Mind Matters When You Are Ill

Published: Friday, January 27, 2012 - 18:33 in Health & Medicine

Whenever we fall ill, there are many different factors that come
together to influence the course of our illness. Additional medical
conditions, stress levels, and social support all have an impact on our
health and well-being, especially when we are ill. But a new report
suggests that what you think about your illness matters just as much, if
not more, in determining your health outcomes. In the February issue of
Current Directions in Psychological Science, a journal of the
Association for Psychological Science, Keith Petrie, of the University
of Auckland, and John Weinman, of the Institute of Psychiatry at King's
College, review the existing literature on patients' perceptions of
illness. The authors find that people's illness perceptions bear a
direct relationship to several important health outcomes, including
their level of functioning and ability, utilization of health care,
adherence to treatment plans laid out by health care professionals, and
even overall mortality.

In fact, some research suggests that how a person views his illness may
play a bigger role in determining his health outcomes than the actual
severity of his disease.

In general, our illness perceptions emerge out of our beliefs about
illness and what illness means in the context of our lives. So, we might
have beliefs about how an illness is caused, how long it will last, how
it will impact us or our family members, and how we can control or cure
it. The bottom line, says Petrie, is that "patients' perceptions of
their illness guide their decisions about health." If, for example, we
feel like a prescribed treatment isn't making us feel better we might
stop that treatment.

Research on illness perceptions suggest that effective health care
treatment plans are about much more than having a competent physician.
According to Petrie, "a doctor can make accurate diagnoses and have
excellent treatments but if the therapy doesn't fit with the patient's
view of their illness, they are unlikely to keep taking it." A treatment
that does not consider the patient's view is likely to fail, he argues.

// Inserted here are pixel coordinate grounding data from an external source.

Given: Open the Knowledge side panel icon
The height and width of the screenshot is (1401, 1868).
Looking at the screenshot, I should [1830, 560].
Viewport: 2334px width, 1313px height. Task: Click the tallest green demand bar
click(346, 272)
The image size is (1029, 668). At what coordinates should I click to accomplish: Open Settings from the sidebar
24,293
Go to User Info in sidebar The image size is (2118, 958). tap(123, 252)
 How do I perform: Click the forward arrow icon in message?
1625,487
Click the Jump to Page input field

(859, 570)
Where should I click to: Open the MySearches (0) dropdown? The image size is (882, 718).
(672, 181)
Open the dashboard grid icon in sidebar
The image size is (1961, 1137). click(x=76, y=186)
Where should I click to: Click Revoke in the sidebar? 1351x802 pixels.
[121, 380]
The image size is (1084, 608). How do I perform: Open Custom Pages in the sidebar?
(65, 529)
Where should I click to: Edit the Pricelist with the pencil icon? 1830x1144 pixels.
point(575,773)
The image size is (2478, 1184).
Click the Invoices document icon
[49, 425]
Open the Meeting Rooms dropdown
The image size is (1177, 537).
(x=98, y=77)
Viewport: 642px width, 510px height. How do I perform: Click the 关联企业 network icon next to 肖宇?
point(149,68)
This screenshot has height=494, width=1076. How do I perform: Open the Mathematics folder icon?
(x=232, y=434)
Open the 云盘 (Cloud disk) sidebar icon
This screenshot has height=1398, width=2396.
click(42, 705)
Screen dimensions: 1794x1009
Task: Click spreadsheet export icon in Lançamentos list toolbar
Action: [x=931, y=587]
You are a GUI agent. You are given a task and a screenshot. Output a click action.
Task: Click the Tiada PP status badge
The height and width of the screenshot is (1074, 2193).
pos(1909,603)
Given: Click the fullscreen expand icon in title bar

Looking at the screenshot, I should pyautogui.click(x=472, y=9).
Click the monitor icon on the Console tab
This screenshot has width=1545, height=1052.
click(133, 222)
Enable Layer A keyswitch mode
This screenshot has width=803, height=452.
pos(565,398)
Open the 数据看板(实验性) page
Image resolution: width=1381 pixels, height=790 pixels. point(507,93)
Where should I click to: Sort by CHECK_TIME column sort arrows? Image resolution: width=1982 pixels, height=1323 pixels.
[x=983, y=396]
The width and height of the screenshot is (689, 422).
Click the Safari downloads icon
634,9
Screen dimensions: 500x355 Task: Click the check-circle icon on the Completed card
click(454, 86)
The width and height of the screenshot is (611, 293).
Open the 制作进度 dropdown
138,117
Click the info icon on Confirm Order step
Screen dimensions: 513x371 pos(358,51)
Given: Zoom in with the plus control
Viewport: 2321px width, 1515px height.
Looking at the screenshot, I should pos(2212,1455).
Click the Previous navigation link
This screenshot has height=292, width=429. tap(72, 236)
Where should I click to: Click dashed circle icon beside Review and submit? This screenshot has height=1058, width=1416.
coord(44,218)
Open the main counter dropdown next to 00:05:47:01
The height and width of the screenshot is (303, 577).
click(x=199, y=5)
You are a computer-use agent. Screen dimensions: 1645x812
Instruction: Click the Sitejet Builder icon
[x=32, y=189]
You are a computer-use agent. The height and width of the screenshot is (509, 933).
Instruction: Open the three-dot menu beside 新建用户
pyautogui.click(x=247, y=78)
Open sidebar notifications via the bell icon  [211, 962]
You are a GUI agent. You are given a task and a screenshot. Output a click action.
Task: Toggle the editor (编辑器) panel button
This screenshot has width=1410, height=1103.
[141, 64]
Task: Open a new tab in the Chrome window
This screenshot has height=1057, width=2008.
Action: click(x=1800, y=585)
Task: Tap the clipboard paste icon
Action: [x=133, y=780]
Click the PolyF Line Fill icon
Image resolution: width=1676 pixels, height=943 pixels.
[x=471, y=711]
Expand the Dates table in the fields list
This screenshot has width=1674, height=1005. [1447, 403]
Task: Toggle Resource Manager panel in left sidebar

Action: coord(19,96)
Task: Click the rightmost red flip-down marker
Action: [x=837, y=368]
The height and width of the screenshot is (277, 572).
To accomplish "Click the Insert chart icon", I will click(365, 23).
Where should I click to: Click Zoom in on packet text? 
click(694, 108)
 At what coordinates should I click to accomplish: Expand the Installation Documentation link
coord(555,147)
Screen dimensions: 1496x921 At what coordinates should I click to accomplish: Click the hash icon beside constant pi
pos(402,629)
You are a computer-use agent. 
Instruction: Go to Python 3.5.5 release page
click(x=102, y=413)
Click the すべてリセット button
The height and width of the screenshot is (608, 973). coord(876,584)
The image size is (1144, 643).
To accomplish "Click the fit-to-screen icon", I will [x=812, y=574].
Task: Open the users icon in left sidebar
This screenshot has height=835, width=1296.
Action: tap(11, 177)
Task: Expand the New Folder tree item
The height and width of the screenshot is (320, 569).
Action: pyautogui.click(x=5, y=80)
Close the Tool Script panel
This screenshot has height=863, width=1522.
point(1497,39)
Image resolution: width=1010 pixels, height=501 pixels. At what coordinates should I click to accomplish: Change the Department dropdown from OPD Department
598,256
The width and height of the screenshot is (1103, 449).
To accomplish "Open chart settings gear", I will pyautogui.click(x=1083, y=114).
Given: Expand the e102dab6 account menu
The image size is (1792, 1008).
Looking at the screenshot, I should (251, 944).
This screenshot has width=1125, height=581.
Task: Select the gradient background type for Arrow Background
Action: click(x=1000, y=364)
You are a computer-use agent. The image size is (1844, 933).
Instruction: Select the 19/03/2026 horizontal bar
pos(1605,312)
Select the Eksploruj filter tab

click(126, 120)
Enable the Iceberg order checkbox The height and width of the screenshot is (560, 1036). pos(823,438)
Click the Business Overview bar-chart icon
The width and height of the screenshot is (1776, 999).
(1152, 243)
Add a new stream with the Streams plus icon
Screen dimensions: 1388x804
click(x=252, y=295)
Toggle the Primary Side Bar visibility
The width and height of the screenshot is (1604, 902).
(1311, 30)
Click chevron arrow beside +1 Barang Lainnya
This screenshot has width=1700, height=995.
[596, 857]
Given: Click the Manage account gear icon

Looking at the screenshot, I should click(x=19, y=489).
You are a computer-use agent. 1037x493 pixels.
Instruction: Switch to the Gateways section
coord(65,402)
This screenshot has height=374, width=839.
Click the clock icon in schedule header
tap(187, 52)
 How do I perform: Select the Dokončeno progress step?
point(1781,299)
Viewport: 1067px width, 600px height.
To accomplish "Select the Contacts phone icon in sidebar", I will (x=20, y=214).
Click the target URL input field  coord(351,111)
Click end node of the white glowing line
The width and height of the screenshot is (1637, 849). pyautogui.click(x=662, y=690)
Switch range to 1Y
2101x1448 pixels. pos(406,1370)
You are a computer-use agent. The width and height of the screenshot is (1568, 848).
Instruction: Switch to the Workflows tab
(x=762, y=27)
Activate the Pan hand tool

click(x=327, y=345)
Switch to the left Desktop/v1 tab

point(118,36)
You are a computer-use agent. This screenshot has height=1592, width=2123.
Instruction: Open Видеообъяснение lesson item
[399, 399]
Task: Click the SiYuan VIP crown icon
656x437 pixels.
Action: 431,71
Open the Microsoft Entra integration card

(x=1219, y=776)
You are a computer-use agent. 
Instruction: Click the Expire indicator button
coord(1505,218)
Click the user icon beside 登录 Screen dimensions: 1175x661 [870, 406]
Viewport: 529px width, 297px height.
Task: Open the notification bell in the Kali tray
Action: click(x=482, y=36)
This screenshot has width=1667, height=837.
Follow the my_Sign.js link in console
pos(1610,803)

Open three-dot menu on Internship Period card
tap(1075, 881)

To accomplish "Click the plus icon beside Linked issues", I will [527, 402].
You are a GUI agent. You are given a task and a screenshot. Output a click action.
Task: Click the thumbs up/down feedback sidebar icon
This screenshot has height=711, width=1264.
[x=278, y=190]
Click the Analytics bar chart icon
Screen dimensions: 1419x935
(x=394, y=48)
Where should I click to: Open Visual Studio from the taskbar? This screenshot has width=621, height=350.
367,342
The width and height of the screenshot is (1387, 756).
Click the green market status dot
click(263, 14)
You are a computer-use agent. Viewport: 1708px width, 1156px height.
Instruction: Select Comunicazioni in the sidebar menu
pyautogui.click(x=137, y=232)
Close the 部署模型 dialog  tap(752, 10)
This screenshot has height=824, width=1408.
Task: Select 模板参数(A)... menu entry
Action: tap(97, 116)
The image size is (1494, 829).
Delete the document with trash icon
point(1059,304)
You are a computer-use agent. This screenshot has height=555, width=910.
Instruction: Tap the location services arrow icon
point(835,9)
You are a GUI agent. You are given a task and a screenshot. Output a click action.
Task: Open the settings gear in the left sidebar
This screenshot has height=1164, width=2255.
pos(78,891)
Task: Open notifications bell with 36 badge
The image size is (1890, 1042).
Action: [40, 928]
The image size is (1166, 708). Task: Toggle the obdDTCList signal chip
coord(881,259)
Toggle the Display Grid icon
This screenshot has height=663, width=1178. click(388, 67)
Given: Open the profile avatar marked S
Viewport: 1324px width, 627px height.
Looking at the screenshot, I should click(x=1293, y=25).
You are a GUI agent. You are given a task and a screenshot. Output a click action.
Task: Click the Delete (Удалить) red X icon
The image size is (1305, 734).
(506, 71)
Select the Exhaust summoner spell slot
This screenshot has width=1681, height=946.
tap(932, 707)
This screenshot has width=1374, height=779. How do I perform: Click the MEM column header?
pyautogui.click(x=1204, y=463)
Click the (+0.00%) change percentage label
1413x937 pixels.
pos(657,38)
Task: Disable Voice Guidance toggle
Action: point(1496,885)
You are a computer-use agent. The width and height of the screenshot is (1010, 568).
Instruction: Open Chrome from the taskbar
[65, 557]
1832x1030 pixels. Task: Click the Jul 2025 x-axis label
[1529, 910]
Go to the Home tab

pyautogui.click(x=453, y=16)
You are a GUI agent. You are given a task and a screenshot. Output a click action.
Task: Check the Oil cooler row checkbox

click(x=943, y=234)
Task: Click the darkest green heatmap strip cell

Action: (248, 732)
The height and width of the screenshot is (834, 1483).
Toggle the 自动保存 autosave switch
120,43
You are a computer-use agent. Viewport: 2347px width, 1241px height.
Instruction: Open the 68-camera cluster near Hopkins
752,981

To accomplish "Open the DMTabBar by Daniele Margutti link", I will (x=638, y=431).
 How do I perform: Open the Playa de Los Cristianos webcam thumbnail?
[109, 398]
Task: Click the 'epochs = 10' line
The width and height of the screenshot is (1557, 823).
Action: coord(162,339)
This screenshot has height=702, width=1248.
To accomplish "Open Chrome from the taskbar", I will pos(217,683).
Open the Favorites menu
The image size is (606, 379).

The authors conclude that understanding illness perceptions and
incorporating them into health care is critical to effective treatment.
Asking patients about how they view their illness gives physicians the
opportunity to identify and correct any inaccurate beliefs patients may
have. Once a patient's illness perceptions are clearly laid out, a
physician can try to nudge those beliefs in a direction that is more
compatible with treatment or better health outcomes. Such conversations
can help practitioners identify patients that are at particular risk of
coping poorly with the demands of their illness.

Research confirms that brief, straightforward psychoeducational
interventions can modify negative illness beliefs and lead to
improvements over a range of different health outcomes. But this
research is still new and scientists don't know much about how our
illness perceptions develop in the first place. With mounting pressure
to lower the costs of healthcare, continued research on illness
perceptions will help practitioners design effective interventions that
are able to reach a large number of patients.